Take a look at this quote from the first paragraph:
He fetched tax forms for the alderman’s constituents, delivered stacks of documents to trollish functionaries, fixed L&I violations, presented boxes of candied John-the-Conqueror root to retiring secretaries, absent-mindedly dropped slim envelopes containing twenty-dollar bills on desks. When somebody important died, he brought a white goat to the back door of the Fane of Darkness to be sacrificed to the Nameless One.
It starts off with all that procedural porn that grounds you in the real world (you know the seedy, cynical world from whence Rod Blagojevich oozed), but then Swanwick conjures up The Nameless One. It’s comedic and exciting. I love it! And it only gets better.
Also, Swanwick’s technique for describing a city reminds me a bit of Bob Dylan. Think “Just Like Tom Thumb’s Blues”:
He canvassed voters in haint neighborhoods like Ginny Gall, Beluthahatchie, and Diddy-Wah-Diddy, where the bars were smoky, the music was good, and it was dangerous to smile at the whores.
Good read.
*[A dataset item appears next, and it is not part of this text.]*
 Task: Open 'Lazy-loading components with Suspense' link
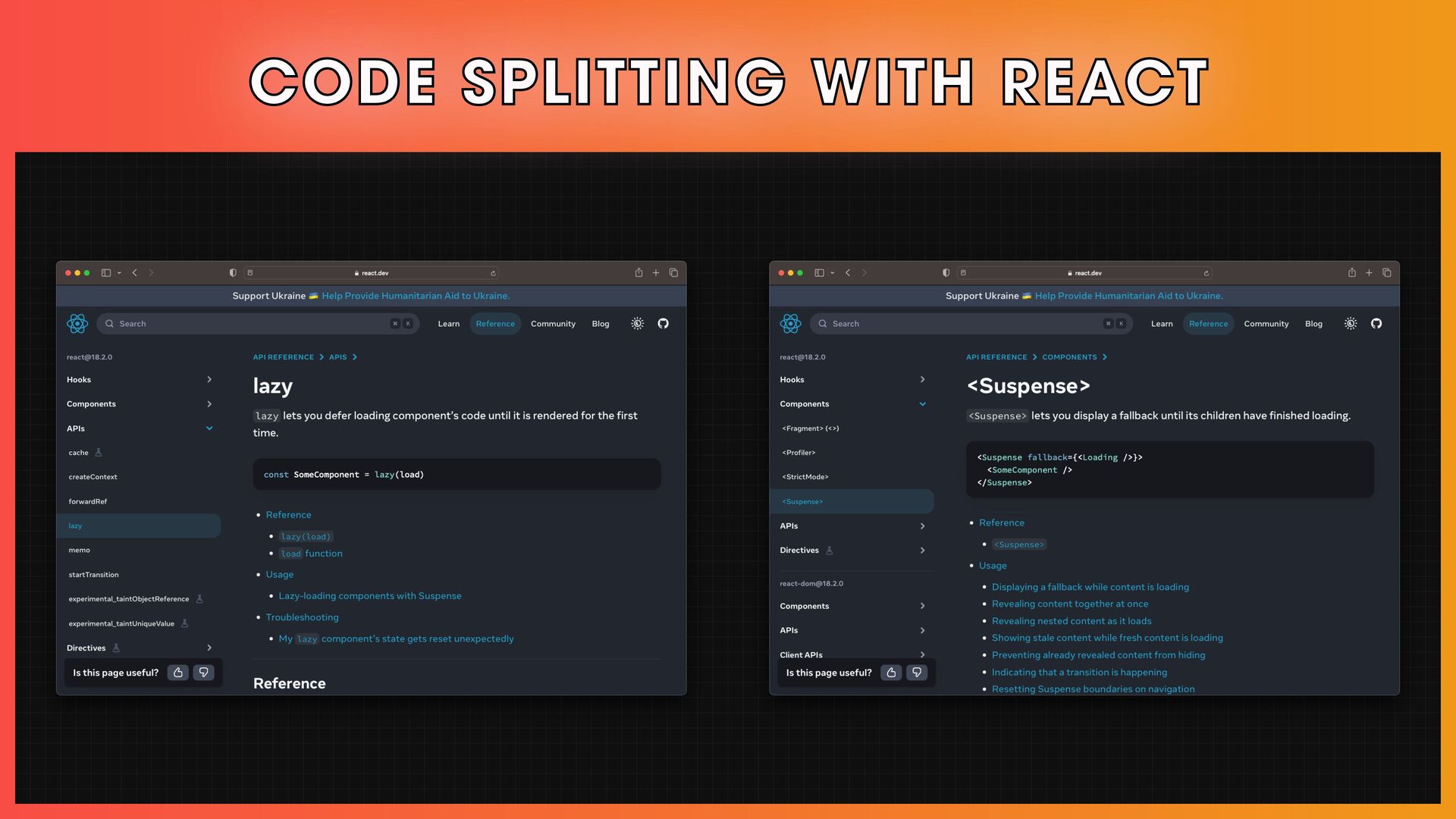coord(369,596)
Very entertaining.
03.6.0952SS #1: How To Talk To Girls At Parties by Neil Gaiman
Jeff sent me a link to this story after I told him about my 52 Short Stories plan. Apparently all of the Hugo nominees are available to read on the net.
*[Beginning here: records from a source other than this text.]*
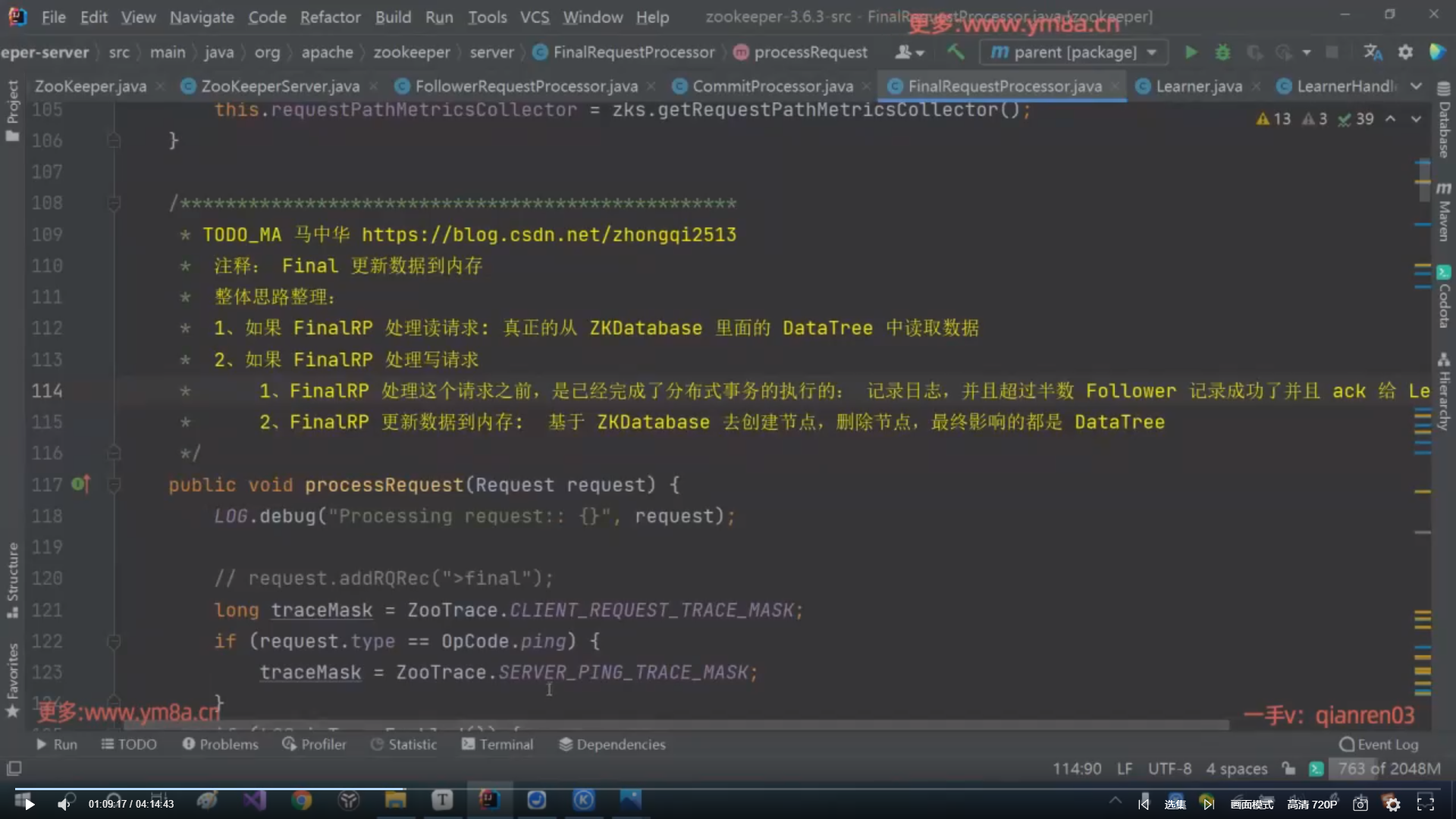
Task: Open the Refactor menu
Action: [330, 17]
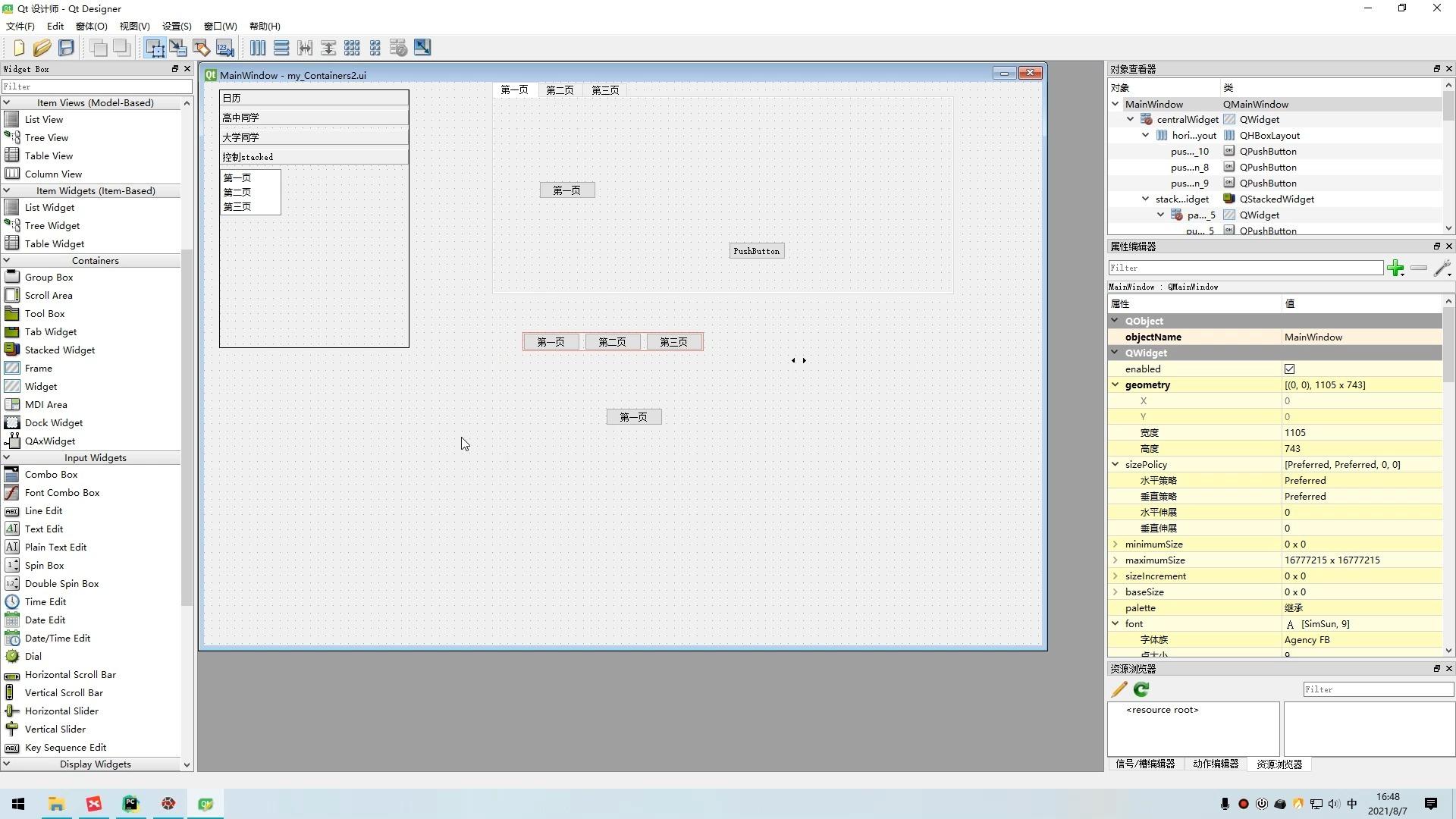Image resolution: width=1456 pixels, height=819 pixels.
Task: Create a new form
Action: click(x=18, y=47)
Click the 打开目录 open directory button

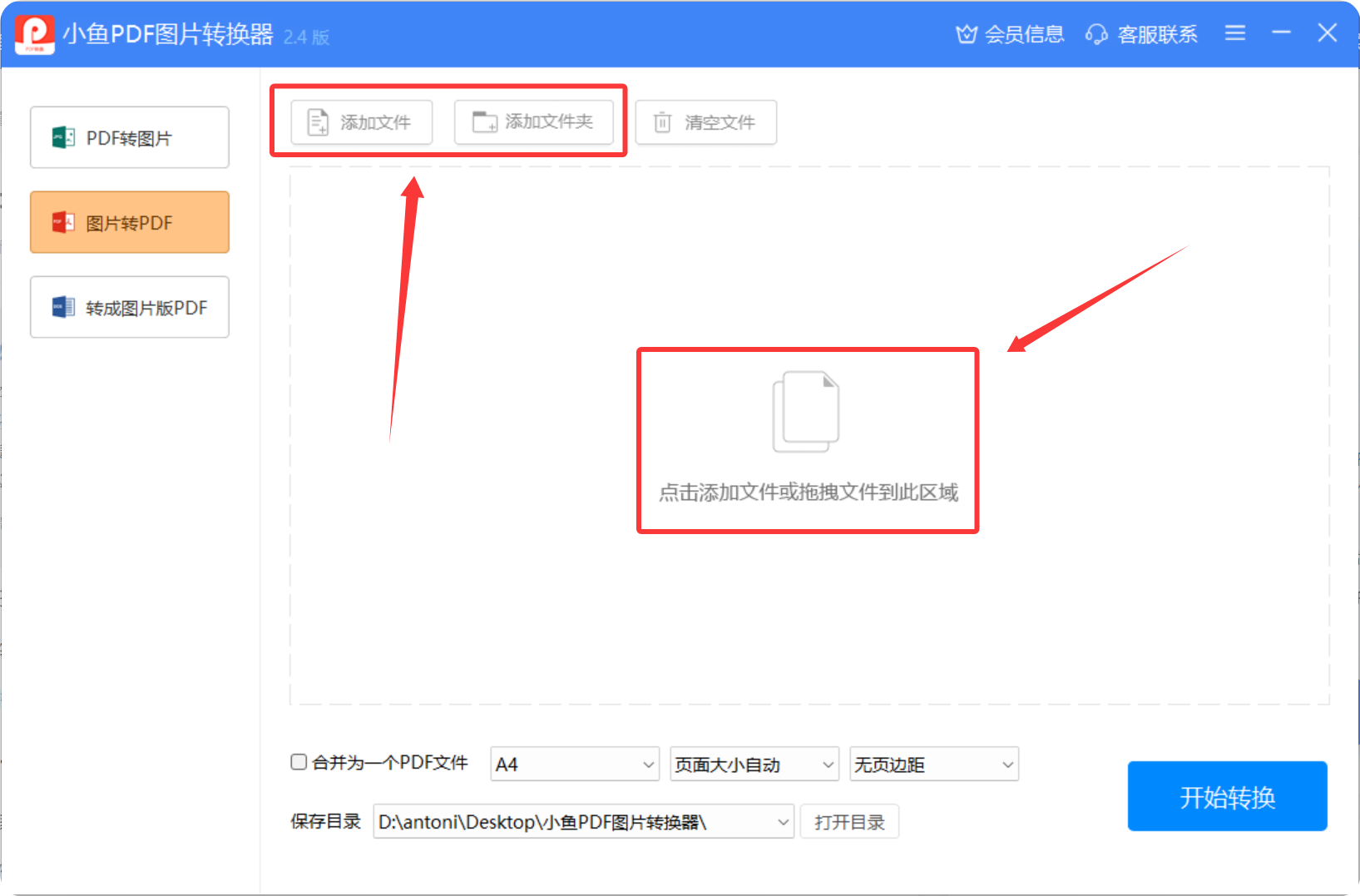[x=849, y=821]
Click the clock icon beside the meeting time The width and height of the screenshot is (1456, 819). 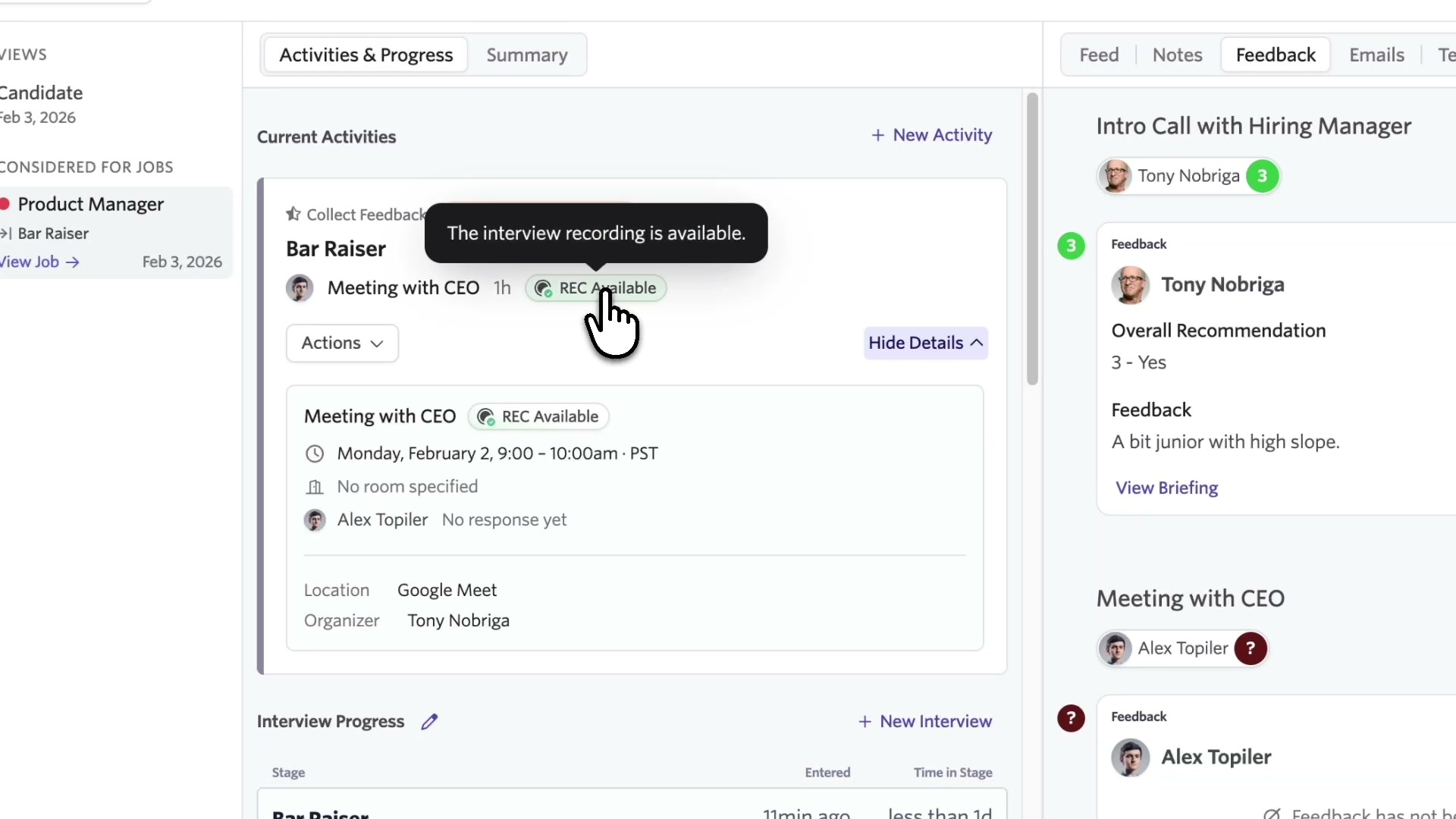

I started liking this story at precisely the moment when the narrator, who is being dragged to a party, says, when it is revealed that they may not know how to get to the party, “Hope welled slowly up inside me.” I know that feeling. Usually it’s when your boss gives you a crappy assignment, and suddenly the server crashes. Hope wells slowly up inside you that the server will just die there in the closet and you’ll be left with nothing to do.
This is occurs very early in the story, and was enough of an emotional hook to keep me there for the rest of it (which I read at work).
The real hook in this story doesn’t come in until much later. I won’t spoil it, but it’s wonderful. This was the first bit of Neil Gaiman that I’ve read, so I look forward to more.
Criticism: Something bugged me about the narrator’s perspective being 30 years in the future. It seemed to get in the way of the story.
Lesson gleaned: Hook the reader early and often. Make them identify with the character in a specific and original way.
03.5.09Reading goals
I’m the worst kind of writer, the kind that doesn’t read. Stephen King says, harshly, “If you don’t have time to read, you don’t have time to write.” Well, yes, those are both true. But somehow I find the odd opportunity to do them enough that I can still call myself a writer.
My buddy, Jeff, reads more than either of us writes, for the past two years exceeding his goal of 52 books per year. I won’t pretend that I can match that goal, but I’m starting a modest program for the next year that I think will be both enjoyable and fruitful: 52 short stories in one year.
But here’s the catch: after reading the story I’ll post something to my blog. It may be a single-sentence review, a standout quote, or even a paragraph or two.
I’ll try to write these blurbs with a view toward storytelling, i.e. what techniques can be gleaned from the reading.